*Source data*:

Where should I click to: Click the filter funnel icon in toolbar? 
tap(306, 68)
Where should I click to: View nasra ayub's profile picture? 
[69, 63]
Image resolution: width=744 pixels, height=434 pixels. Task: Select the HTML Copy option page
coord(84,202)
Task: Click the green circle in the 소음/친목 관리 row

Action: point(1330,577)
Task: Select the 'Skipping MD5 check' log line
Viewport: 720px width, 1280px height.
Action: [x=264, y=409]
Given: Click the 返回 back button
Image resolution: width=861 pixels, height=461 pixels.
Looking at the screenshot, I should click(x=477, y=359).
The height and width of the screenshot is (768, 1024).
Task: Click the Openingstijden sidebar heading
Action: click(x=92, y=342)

*PROBLEM TO WORK ON*:
Write out every one of the records above again, line for line, without changing a thing.

*REPLY TO THE TASK*:
Where should I click to: Click the filter funnel icon in toolbar? 
tap(306, 68)
Where should I click to: View nasra ayub's profile picture? 
[69, 63]
Image resolution: width=744 pixels, height=434 pixels. Task: Select the HTML Copy option page
coord(84,202)
Task: Click the green circle in the 소음/친목 관리 row

Action: point(1330,577)
Task: Select the 'Skipping MD5 check' log line
Viewport: 720px width, 1280px height.
Action: [x=264, y=409]
Given: Click the 返回 back button
Image resolution: width=861 pixels, height=461 pixels.
Looking at the screenshot, I should click(x=477, y=359).
The height and width of the screenshot is (768, 1024).
Task: Click the Openingstijden sidebar heading
Action: click(x=92, y=342)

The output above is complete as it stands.